Há pouco mais de um mês, o Secovi-SP projetava alta de 10% nas vendas de novos imóveis residenciais na cidade de São Paulo em 2020 em meio a expectativas de avanço em importantes reformas econômicas.
Mas esses números devem ser revisados para baixo após o surto de coronavírus, apesar dos esforços de construtoras para prosseguir com as vendas por meio de canais digitais enquanto os stands e showrooms seguem fechados por determinação de autoridades para conter a epidemia.
Conforme dados do Ministério da Saúde, o Brasil tinha 5.571 casos confirmados da doença Covid-19 e 201 mortes até terça-feira, dia 31.
"Parecia um cenário perfeito para o setor imobiliário, com baixas taxas de juro, atividade econômica se recuperando e vendas começando a crescer", disse Guilherme B. Netto, sócio na RBR Asset Management, especializada em ativos imobiliários. "Agora está tudo incerto."

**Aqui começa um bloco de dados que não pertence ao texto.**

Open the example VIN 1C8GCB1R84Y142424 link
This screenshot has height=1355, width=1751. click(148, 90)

CANTEIROS DE OBRAS E NOVOS PROJETOS EM ABERTO
Apesar das regras de isolamento social adotadas por decretos municipais e estaduais e de algumas interrupções no transporte coletivo, as obras não foram paralisadas, dado que os trabalhos ocorrem a céu aberto.
Um esquema de rodízio para refeições também vem sendo adotado para reduzir o risco de contaminação pelo coronavírus, acrescentou Jafet.

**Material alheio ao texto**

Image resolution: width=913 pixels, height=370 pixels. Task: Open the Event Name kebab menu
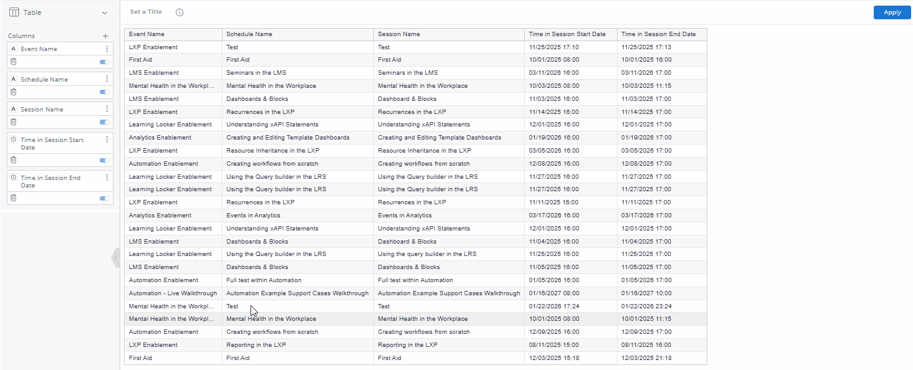(x=107, y=48)

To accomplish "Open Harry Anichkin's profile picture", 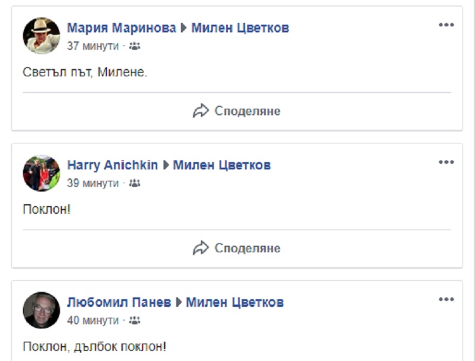I will pyautogui.click(x=41, y=173).
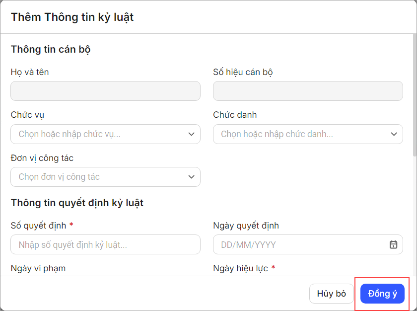Click the DD/MM/YYYY date input
Image resolution: width=417 pixels, height=311 pixels.
pos(298,244)
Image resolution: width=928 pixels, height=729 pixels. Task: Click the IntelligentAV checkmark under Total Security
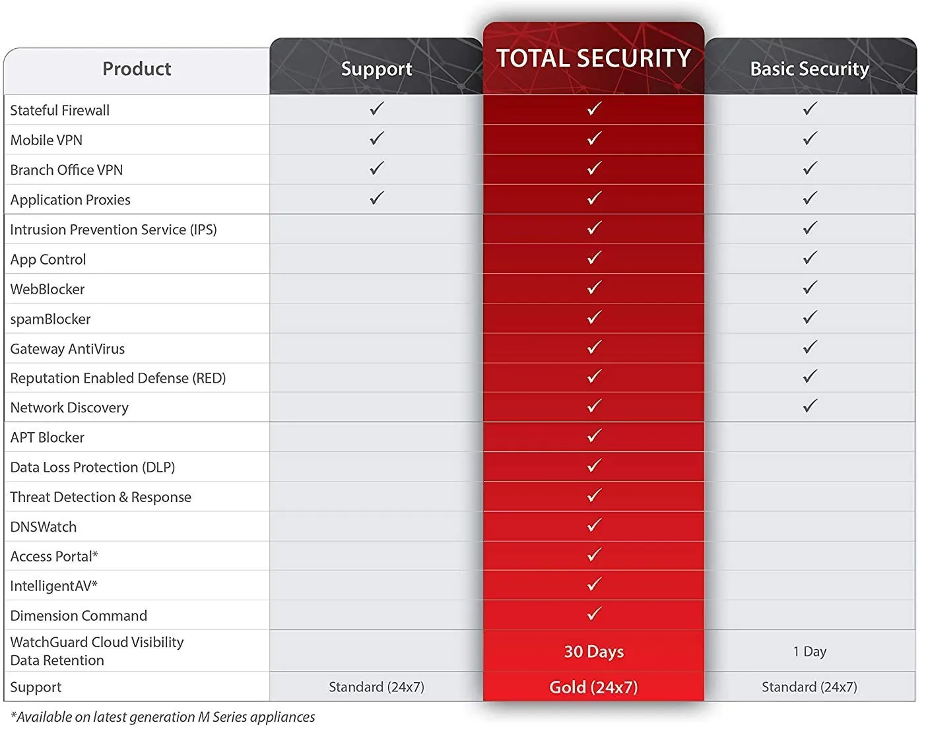click(x=594, y=585)
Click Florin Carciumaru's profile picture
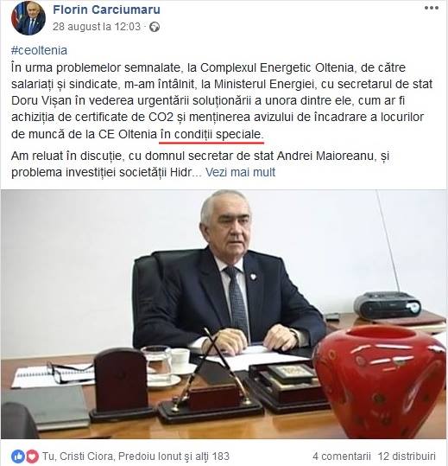 click(28, 18)
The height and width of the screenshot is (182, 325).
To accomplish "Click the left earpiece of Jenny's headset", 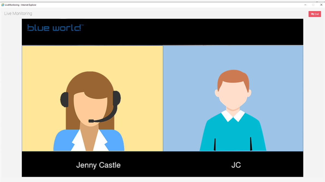I will [x=64, y=99].
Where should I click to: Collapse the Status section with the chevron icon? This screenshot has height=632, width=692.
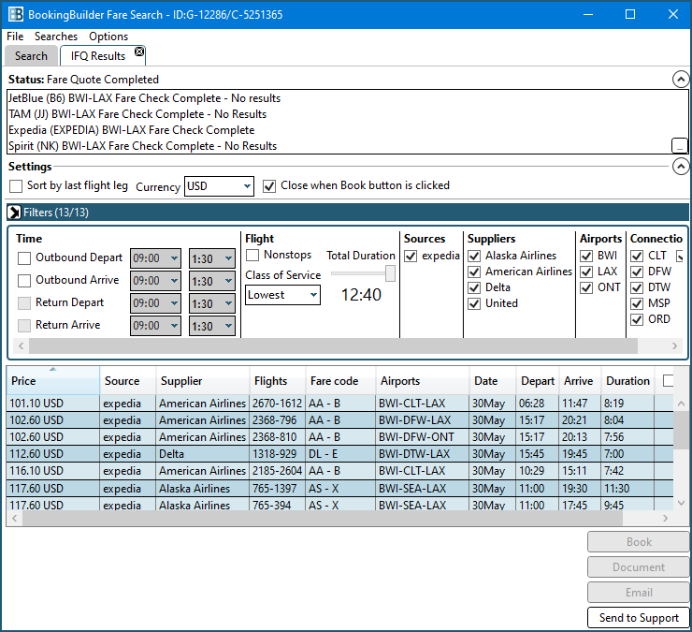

"Somos a locomotiva, então se nós pararmos os vagões também param", disse José Carlos Martins, presidente da Câmara Brasileira da Indústria da Construção (CBIC), lembrando que outros 62 setores, incluindo o varejo, são impactados pela construção civil.
Embora as obras em andamento continuem, incertezas sobre a duração da crise colocam em risco os lançamentos de novos projetos.
"Não vamos lançar nada do jeito que as coisas estão", disse Raphael Horn, co-presidente da Cyrela (SA:CYRE3), em teleconferência recente com analistas sobre os resultados do quarto trimestre.
O desemprego, que deve disparar com a epidemia do coronavírus, é a principal preocupação, afirmou o gestor de ativos da Ace Capital, Gabriel Trebilcock. "As taxas de juros baixas são importantes para o setor, mas não são tudo. O desemprego precisa cair para impulsionar as vendas."
Ainda assim, participantes do setor seguem cautelosamente otimistas, destacando sinais de esperança na China, epicentro inicial do coronavírus.
"A China conseguiu controlar o coronavírus, então só podemos esperar que o resto do mundo também o fará e não tenho dúvidas de que o mercado imobiliário se recuperará na mesma velocidade com a qual caiu", disse França.
Outros se esforçam para manter o cronograma de lançamentos enquanto for possível.
"Por enquanto, nossa decisão foi lançar os novos projetos planejados para março e abril também", contou Eduardo Fischer, co-presidente da MRV (SA:MRVE3), a maior construtora de imóveis econômicos da América Latina. "Mas em momentos como esse a decisão de segunda-feira pode não ser a mesma da terça", alertou o executivo.